Gli intervenuti alla presentazione a Lignano.

«È con rinnovata gioia che accompagno il mio saluto, da parte della Cciaa, alla nascita di questa nuova edizione – aggiunge il presidente Da Pozzo –. Sempre più, finalmente, stiamo riuscendo a capitalizzare il valore dalla nostra storia, cultura e arte, di un saper fare unico, che va dall’artigianato fino alla ristorazione di eccellenza, rinomata nel mondo. In passato, solo pochi intenditori viaggiavano per scoprire l’enogastronomia dei territori, invece negli ultimi anni il turismo enogastronomico è tra i settori di maggior traino. Complimenti dunque agli ideatori e ai selezionatori di eccellenze e un augurio di bella vita a questa nuova Mappa del Sapore, con un traguardo che festeggia anche un’importante ricorrenza per la località balneare a cui è dedicata».
Come ricorda Tollon, «la Mappa fa parte di una collana che ha toccato negli anni anche i territori di Udine, San Daniele, dell’Alto Friuli e la zona Cividale-Cormons. Quest’ultima edizione censisce 58 tra ristoranti, trattorie, wine bar, osterie e gastronomie da Lignano a Marano. E sono 58 validissimi motivi in più che diamo a cittadini e turisti per visitare il nostro mare e la nostra laguna». La guida, disponibile in tre lingue (italiano, inglese e tedesco) è realizzata come detto in collaborazione con Cciaa Pn-Ud e Promoturismo Fvg e gode del sostegno di sponsor come Bancater , Lis Neris, Pasta Sapori di casa, Oro caffé, Ma.in.Cart., Lignano Holiday e Doggy Beach. «In 20 anni ne abbiamo distribuite circa 300mila copie – evidenzia ancora Tollon –. Ormai è molto richiesta, perché fa conoscere i locali anche fuori dalle vie più affollate, soffermandosi sulle tante eccellenze, i luoghi più intimi e magari conosciutissimi e apprezzati dai cittadini del luogo e tutte le novità di recente avvio».

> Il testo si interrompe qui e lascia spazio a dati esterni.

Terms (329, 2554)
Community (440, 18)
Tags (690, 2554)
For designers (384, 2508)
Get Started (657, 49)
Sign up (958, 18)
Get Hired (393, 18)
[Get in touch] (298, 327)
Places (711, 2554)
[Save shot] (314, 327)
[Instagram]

Un progetto più che consolidato, dunque apprezzato dagli operatori economici e dal turista. Come ha evidenziato infatti l’assessore Bini, «la stagione estiva a Lignano si è aperta nel migliore dei modi, tra grandi eventi e concerti, produzioni televisive nazionali e soprattutto un numero di visitatori in costante crescita. Basti pensare che soltanto nei primi cinque mesi dell’anno le presenze turistiche sono cresciute di circa il 22%. Il segreto di questo successo risiede in un territorio unico nel suo genere, oltre che nella passione e nella professionalità degli operatori locali. Elementi che ritroviamo descritti all’interno della nuova edizione della Mappa del Sapore, che ben racconta il saper fare artigiano e le eccellenze del gusto tipiche di Lignano e della laguna retrostante. Un plauso, dunque, ai curatori, per aver aperto a tutti – turisti e residenti – lo scrigno di quel grande tesoro che è l’enogastronomia del Friuli Venezia Giulia».
Oltre alla nuova pubblicazione, è possibile visionare e scaricare anche tutte le mappe della collana sul sito dedicato, www.mappadelsapore.it. Le mappe sono inoltre sono distribuiti negli infopoint della regione e vengono anche portate alle fiere internazionali, con particolare attenzione al turista austriaco e bavarese.